- Task details: Copy out the data from the line containing "remembered (419, 140)" through the end, inclusive, with each line unchanged.

[Word and item position data]
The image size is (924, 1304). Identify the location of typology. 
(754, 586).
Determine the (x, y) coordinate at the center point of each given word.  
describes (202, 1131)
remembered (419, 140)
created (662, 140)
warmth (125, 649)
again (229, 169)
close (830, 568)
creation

- Exercise response:
remembered (419, 140)
created (662, 140)
warmth (125, 649)
again (229, 169)
close (830, 568)
creation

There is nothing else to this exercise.